Using sophisticated software that
imitates evolution these basic components were then
allowed to "evolve" towards a machine with
one goal - moving horizontally.
Combinations of rods, actuators and
cable "nerves" which proved the most mobile
were encouraged to thrive and reproduce. Less mobile
arrangements - evolutionary dead-ends - were allowed
to die out.
Generations
After 600 generations had passed,
the most successful mobile virtual robot design was
permitted to build a real version of itself in plastic
using a prototyping machine.
From the researchers' point of view,
the important thing was that the robot worked in just
the way predicted by its virtual ancestor.
Robots have traditionally been
designed to be able to operate autonomously.

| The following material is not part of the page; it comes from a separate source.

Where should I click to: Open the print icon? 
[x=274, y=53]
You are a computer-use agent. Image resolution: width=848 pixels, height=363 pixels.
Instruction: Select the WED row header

Now that design and construction
have also been automated, self-reproducing machines
that might, one day, merit the term "artificial
life" are a step closer.
Sophisticated robots like the
Terminator are still many years into the future, but
scientists working on artificial intelligence have
welcomed the experiment as significant.
"This is a long-awaited and
necessary step towards the ultimate dream of
self-reproducing machines," said Rodney Brooks,
director of the Artificial Intelligence Laboratory at
the Massachusetts Institute of Technology.